女性の妊娠可能期間・卵子の老化

女性には妊娠可能期間があります。もちろん、生理が来なくなり閉経したら妊娠はしないということはご存じでしょう。女性の閉経は平均で50歳前後です。ですが実際は閉経する何年も前から、加齢とともに妊娠しづらくなっているのです。生理の1周期辺りの平均妊娠率は30歳までは25〜30%ですが、40歳では5%、45歳では1%まで低下します。

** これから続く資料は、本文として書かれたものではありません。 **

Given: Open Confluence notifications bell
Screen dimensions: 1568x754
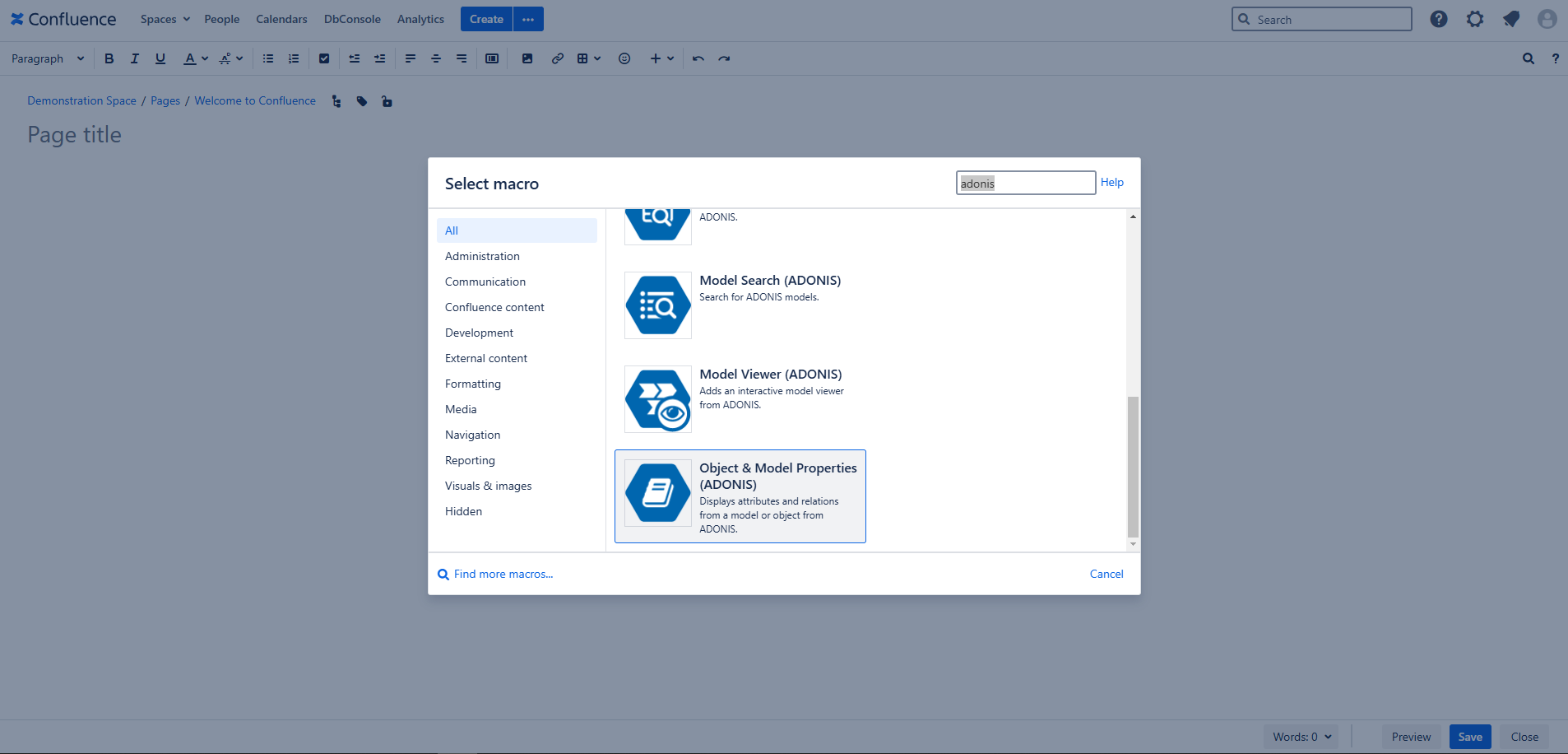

加齢とともに妊娠し辛くなる理由は卵子の減少、そして卵子の老化です。卵子の元となる細胞は生まれる前に作られていて、年齢とともに減少していきます。卵子の数は個人差が大きいですが、加齢により少なくなっていくことは変わりません。つまり、元から卵子の数が少ない人は早めに妊活を開始する必要があるのです。最近ではAMH検査により、卵巣内にある卵胞の量を調べることができます。

 

さらに、卵子の質も加齢とともに落ちていきます。質が低下すると、受精しづらくなり、また受精卵も育ちにくくなります。自然妊娠だけで無く体外受精の成功率も低下します。卵子が老化しているとたとえ不妊治療を受けても出産にいたるのは難しくなるのです。またダウン症など染色体異常の発生率も高まってしまいます。

 

適度な運動を取り入れストレスをためないようにし、抗酸化物質を摂取するなどによって老化のスピードをある程度遅くすることは可能だと考えられます。卵子の質を良くするというのは、卵子の老化をなるべく防ぐことと言って良いでしょう。ただし、老化を止めることそのものは不可能で、妊娠可能期間というのはどうしても限界があります。